Dan Turner: Hollywood Detective was the popular creation of Robert Leslie Bellem (1902-1968) for many of the 3000+ (not a typo) stories and novellas Bellem authored for the pulps before he wrote for TV shows including The Lone Ranger, Adventures of Superman, 77 Sunset Strip and Perry Mason. Many of the Dan Turner stories have been reprinted as affordable ebooks, including 17-page “The Book of the Phantom Bullet,” originally from the December 1945 issue of Hollywood Detective Magazine.

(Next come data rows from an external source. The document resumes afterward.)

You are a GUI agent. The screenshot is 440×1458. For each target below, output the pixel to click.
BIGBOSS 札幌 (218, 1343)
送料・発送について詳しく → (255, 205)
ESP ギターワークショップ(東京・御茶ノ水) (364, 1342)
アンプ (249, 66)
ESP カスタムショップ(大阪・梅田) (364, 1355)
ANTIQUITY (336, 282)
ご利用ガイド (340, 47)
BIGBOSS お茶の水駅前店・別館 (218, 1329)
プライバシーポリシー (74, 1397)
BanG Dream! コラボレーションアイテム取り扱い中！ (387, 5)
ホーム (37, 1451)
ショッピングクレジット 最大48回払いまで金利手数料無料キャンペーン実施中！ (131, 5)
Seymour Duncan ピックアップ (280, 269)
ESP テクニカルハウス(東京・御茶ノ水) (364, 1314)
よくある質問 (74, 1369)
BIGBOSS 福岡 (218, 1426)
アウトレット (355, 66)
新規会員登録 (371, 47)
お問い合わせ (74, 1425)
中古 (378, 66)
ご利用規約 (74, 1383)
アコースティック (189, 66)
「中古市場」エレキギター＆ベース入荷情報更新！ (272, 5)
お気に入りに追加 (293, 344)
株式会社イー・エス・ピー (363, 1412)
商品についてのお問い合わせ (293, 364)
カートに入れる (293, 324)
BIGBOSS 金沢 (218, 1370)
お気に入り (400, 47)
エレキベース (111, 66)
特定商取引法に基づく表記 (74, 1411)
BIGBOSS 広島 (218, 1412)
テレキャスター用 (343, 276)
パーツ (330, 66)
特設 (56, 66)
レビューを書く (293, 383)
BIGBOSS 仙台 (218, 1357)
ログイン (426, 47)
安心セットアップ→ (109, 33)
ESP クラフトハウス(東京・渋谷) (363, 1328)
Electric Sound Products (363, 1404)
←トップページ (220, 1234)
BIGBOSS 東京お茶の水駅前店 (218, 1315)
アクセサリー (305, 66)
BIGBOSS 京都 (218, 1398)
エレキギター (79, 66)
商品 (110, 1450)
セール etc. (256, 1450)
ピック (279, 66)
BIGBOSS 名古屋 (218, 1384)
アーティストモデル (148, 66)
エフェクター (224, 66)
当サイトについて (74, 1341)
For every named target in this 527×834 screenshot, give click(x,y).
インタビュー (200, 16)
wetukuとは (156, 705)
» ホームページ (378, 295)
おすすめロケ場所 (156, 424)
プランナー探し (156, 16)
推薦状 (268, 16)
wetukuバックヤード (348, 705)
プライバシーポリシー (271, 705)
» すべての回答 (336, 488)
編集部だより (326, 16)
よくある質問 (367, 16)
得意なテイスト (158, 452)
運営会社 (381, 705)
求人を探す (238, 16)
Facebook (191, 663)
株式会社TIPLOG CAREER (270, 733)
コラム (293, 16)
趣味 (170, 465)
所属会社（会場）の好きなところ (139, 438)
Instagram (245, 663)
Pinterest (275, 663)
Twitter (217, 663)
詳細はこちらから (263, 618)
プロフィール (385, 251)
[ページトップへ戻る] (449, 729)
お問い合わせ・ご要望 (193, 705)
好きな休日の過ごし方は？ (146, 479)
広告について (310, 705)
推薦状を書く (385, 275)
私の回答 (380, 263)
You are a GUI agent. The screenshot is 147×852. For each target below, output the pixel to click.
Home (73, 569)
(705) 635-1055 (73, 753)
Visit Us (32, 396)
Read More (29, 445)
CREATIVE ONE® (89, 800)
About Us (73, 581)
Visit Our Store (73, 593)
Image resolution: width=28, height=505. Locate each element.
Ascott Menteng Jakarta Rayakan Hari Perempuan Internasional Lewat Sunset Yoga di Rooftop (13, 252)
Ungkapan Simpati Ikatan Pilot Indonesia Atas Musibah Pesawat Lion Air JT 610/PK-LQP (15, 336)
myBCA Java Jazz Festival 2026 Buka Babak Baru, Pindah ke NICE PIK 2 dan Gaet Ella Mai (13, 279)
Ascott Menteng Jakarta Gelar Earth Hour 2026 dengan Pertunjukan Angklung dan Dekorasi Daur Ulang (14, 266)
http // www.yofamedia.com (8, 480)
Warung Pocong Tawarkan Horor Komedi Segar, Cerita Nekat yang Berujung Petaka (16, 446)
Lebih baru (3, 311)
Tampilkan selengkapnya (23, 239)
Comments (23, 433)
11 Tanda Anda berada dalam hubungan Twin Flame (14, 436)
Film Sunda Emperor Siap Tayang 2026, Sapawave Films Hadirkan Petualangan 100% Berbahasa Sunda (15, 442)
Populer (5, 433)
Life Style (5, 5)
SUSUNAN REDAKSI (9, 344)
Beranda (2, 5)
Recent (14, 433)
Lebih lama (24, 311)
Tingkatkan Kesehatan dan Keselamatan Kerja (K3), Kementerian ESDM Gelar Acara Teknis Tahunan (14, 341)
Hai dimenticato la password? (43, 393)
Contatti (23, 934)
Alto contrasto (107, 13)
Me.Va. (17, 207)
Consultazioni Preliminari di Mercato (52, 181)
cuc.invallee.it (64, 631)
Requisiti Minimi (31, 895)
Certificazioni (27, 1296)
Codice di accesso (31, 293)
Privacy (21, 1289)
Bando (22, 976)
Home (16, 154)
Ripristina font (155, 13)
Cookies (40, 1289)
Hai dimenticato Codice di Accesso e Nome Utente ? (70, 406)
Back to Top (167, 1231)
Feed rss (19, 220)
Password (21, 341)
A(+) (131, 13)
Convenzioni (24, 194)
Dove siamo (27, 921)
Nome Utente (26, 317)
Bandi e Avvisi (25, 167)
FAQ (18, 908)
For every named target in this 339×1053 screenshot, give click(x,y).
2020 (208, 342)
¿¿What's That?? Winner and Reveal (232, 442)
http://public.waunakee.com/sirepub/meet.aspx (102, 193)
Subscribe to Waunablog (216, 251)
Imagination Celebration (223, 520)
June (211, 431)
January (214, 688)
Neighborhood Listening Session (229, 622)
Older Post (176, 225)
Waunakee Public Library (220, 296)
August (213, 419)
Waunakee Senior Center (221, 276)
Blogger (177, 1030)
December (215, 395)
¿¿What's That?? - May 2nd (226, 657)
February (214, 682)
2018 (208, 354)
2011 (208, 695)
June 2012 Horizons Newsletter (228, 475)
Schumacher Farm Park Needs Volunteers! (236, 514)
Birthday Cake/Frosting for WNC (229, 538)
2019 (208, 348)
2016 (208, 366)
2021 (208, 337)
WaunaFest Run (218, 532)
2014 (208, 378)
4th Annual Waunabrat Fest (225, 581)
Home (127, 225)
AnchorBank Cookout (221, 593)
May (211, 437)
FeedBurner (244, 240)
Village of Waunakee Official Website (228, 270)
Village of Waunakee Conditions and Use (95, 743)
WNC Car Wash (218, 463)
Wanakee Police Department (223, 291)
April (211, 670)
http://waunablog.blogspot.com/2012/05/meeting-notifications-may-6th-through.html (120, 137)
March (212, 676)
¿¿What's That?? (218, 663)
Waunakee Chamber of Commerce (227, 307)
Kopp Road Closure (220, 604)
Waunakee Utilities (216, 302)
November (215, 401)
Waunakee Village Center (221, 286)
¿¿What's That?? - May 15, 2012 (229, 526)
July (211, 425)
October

As the story opens, Turner is on the set of a Los Angeles soundstage during a big-budget movie production. The star is a hammy actor named Ben McBride, who is repeatedly filming a scene where two co-stars shoot him at the same time, followed by a dramatic fall down the stairs. The director is dissatisfied with each take, and McBride is growing impatient. In the actor’s final attempt, he mimics getting murdered - quite realistically - because someone actually shoots McBride dead.
This is a great story, but the mystery of who shot McBride – or rather who loaded a real bullet into one of the prop guns – is secondary to the reader’s enjoyment. The real star of the show is Turner’s first-person narrative vernacular and the joy you’ll experience from swimming in his hardboiled slang. Eyes are peepers. A gun is a roscoe. Fists are maulers. A mouth is a kisser. Women are frails. And so on and so forth. Turner’s jazzy bebop is so fun to read. Check this out: “A slug tunneled all the way through his think tank and he’s deader than minced clams.” Pure poetry.
Because this is a pulp mystery story, we know that the killing of McBride is not some unfortunate accident. Turner begins looking closely at the prop man and both of the actors who simultaneously fired their guns on camera for the scene. Turner works closely with the police to get to the bottom of the matter, despite a vexing sub-mystery involving a missing bullet. The final solution was logical and satisfying with bonus points for a bloody and violent climax. What more can you ask for?
It’s been a long time since I had this much fun reading a short story from the pulp era. “The Book of the Phantom Bullet” was my first Dan Turner: Hollywood Detective mystery but it won’t be my last. Highly recommended.